> RECORDS SUPPLIED:
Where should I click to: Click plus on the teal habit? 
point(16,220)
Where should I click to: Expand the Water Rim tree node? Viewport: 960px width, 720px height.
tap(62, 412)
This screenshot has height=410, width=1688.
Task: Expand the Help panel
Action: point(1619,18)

> EXERCISE:
All of the entries above must be output word for word.

> RESPONSE BOX:
Where should I click to: Click plus on the teal habit? 
point(16,220)
Where should I click to: Expand the Water Rim tree node? Viewport: 960px width, 720px height.
tap(62, 412)
This screenshot has height=410, width=1688.
Task: Expand the Help panel
Action: point(1619,18)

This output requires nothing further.